First of all, use ${{\sin }^{-1}}\left( -x \right)=-{{\sin }^{-1}}x$. Now consider the range of the principal value of ${{\sin }^{-1}}x$. Now find the angle $\theta$ in this range at which $\sin \theta =\dfrac{\sqrt{3}}{2}$ or the value of ${{\sin }^{-1}}\left( \dfrac{\sqrt{3}}{2} \right)$ to get the desired result.

Complete step-by-step answer:
In this question, we have to find the principal value of ${{\sin }^{-1}}\left( -\dfrac{\sqrt{3}}{2} \right)$.
First of all, let us consider the expression given in the question,
$E={{\sin }^{-1}}\left( -\dfrac{\sqrt{3}}{2} \right)$
We know that, ${{\sin }^{-1}}\left( -x \right)=-{{\sin }^{-1}}\left( x \right)$. By using this in the above expression, we get,
$E=-{{\sin }^{-1}}\left( \dfrac{\sqrt{3}}{2} \right)....\left( i \right)$
Now, let us draw the table for trigonometric ratios of general angles.

Now we know that the range of principal value of ${{\sin }^{-1}}\left( x \right)$ lies between $\left[ \dfrac{-\pi }{2},\dfrac{\pi }{2} \right]$.
From the table of general trigonometric ratios, we get,
$\sin \left( \dfrac{\pi }{3} \right)=\dfrac{\sqrt{3}}{2}$
By taking ${{\sin }^{-1}}$ on both the sides, we get,
${{\sin }^{-1}}\sin \left( \dfrac{\pi }{3} \right)={{\sin }^{-1}}\left( \dfrac{\sqrt{3}}{2} \right)$
We know that for $\dfrac{-\pi }{2}\le x\le \dfrac{\pi }{2},{{\sin }^{-1}}\sin \left( x \right)=x$. So, we get,
$\dfrac{\pi }{3}={{\sin }^{-1}}\left( \dfrac{\sqrt{3}}{2} \right)....\left( ii \right)$
Now by substituting the value of ${{\sin }^{-1}}\left( \dfrac{\sqrt{3}}{2} \right)$ in equation (i), we get,
$E=\dfrac{-\pi }{3}$
Hence, we get the principal value of ${{\sin }^{-1}}\left( -\dfrac{\sqrt{3}}{2} \right)$ as $\dfrac{-\pi }{3}$.

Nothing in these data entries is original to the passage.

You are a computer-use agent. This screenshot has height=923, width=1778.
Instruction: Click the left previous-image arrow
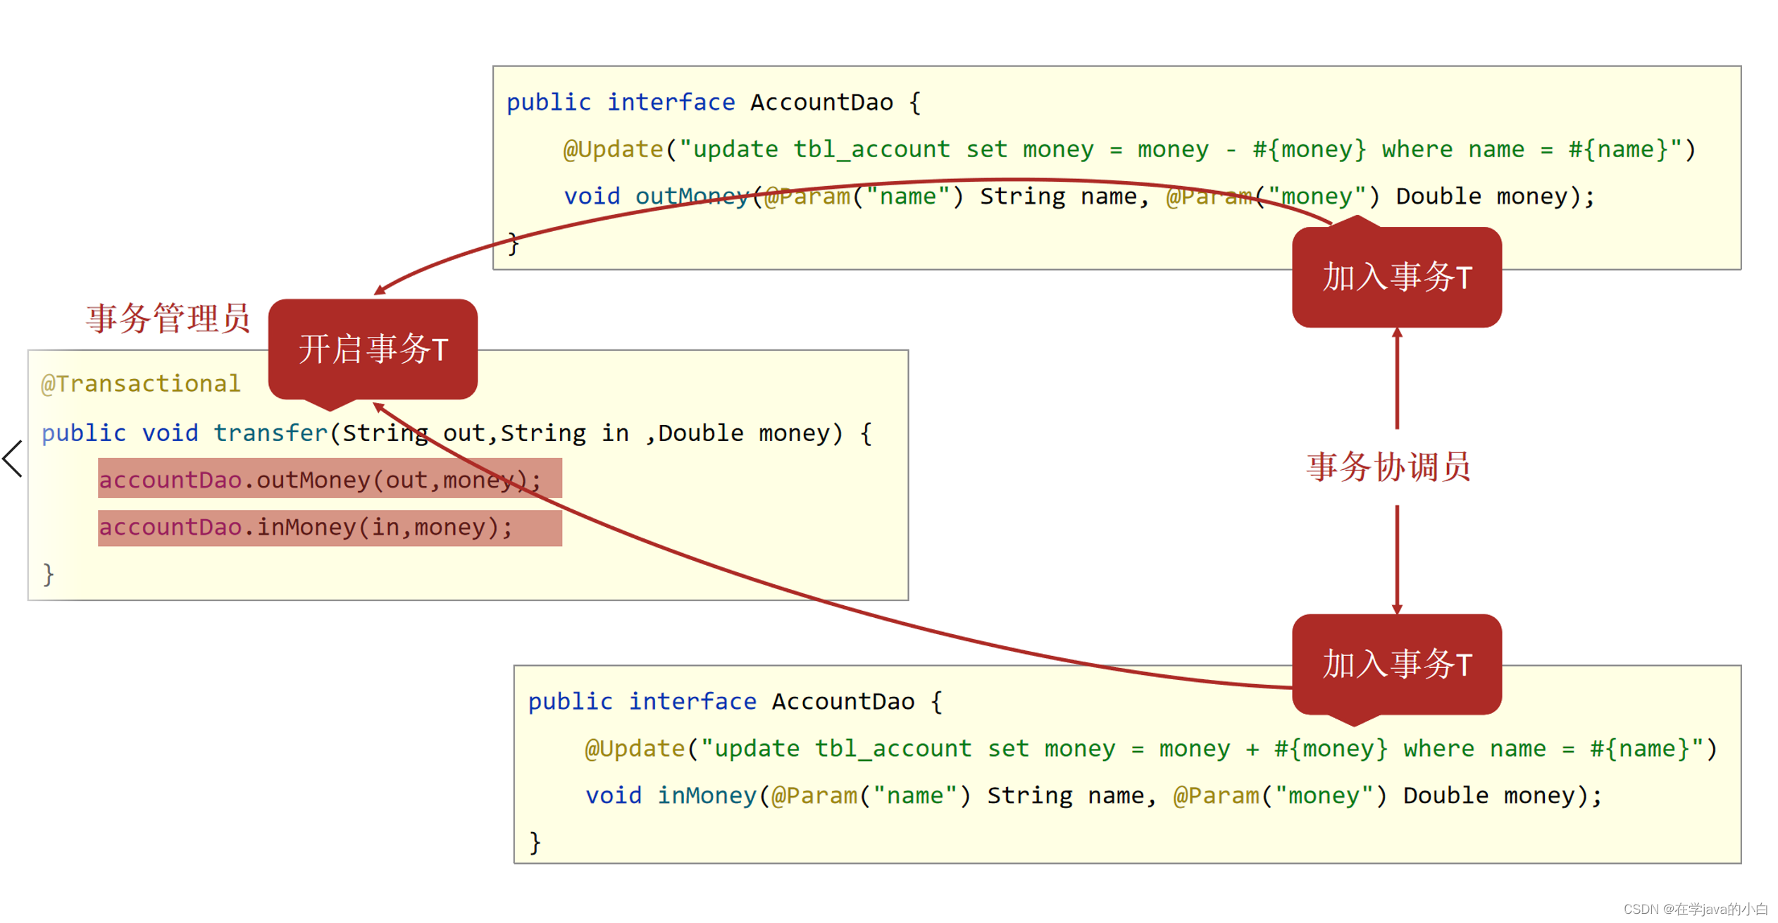tap(13, 459)
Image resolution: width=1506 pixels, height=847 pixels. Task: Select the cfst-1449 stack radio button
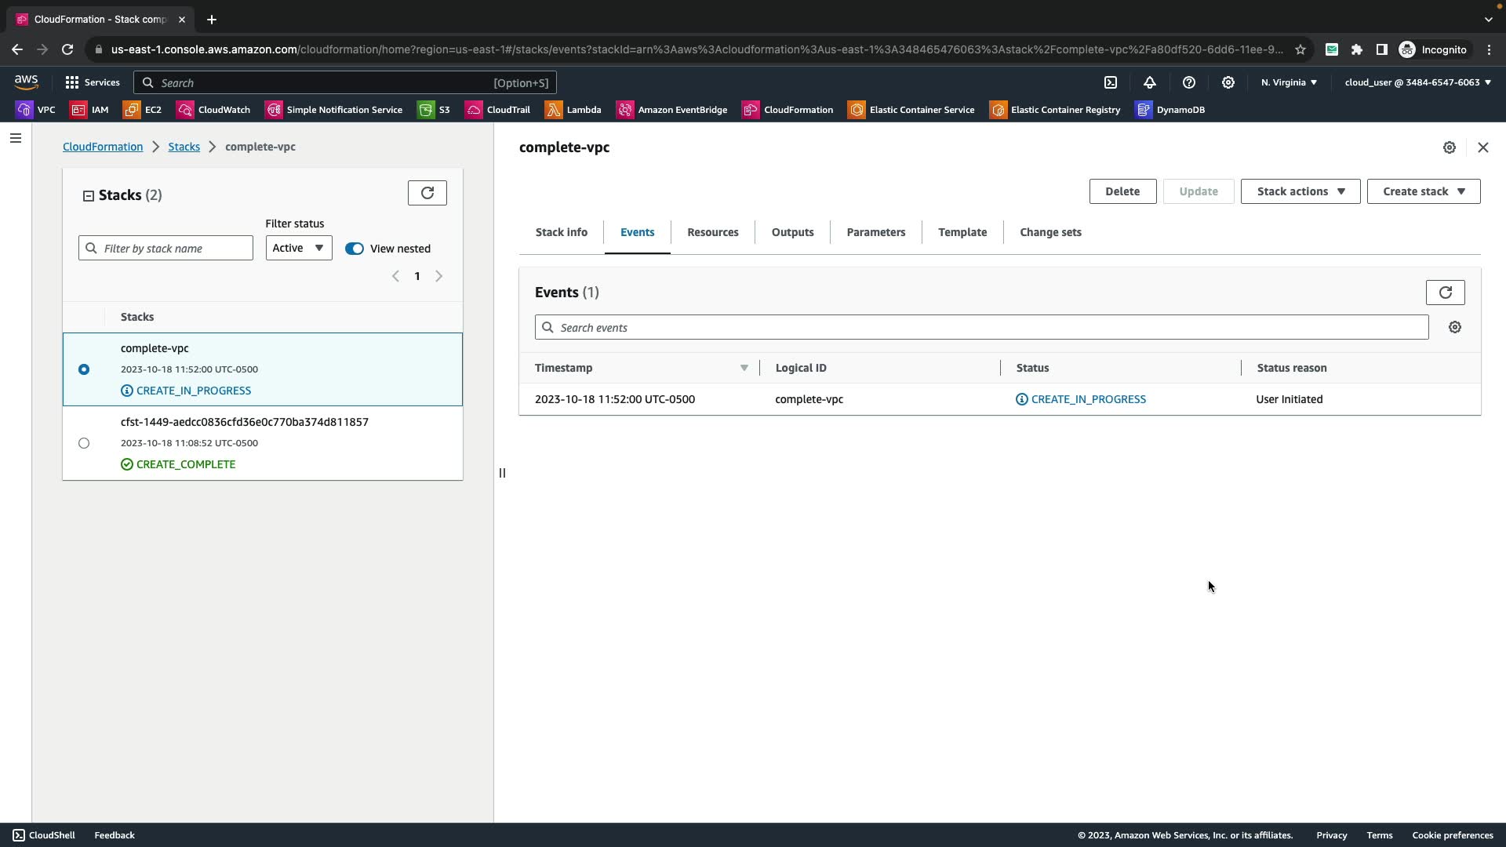click(x=84, y=443)
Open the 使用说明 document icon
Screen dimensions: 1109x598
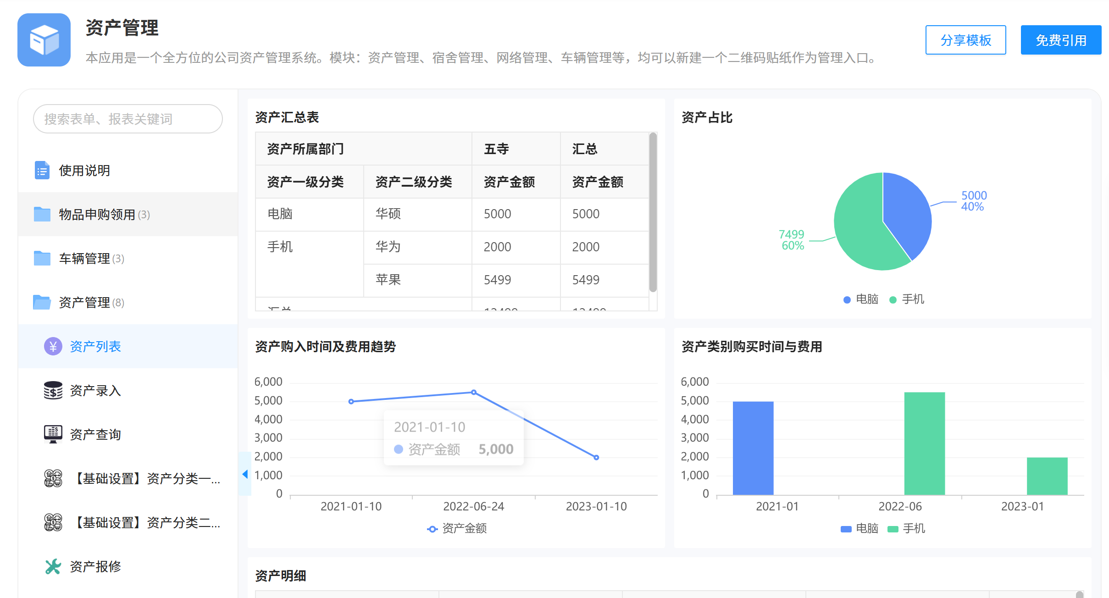click(x=42, y=170)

Note: In this question, first of all, students must take care that the value of the angle must lie in the range of ${{\sin }^{-1}}x$ which is $\left[ \dfrac{-\pi }{2},\dfrac{\pi }{2} \right]$. For example, we know that $\sin \left( \dfrac{2\pi }{3} \right)$ is also equal to $\dfrac{\sqrt{3}}{2}$ but we never take ${{\sin }^{-1}}\left( \dfrac{\sqrt{3}}{2} \right)$ as $\dfrac{2\pi }{3}$ because $\dfrac{2\pi }{3}$ does not lie in the range of ${{\sin }^{-1}}x$. In the case of inverse trigonometric functions, students should remember the range and domain of various functions as they are very useful while solving the questions.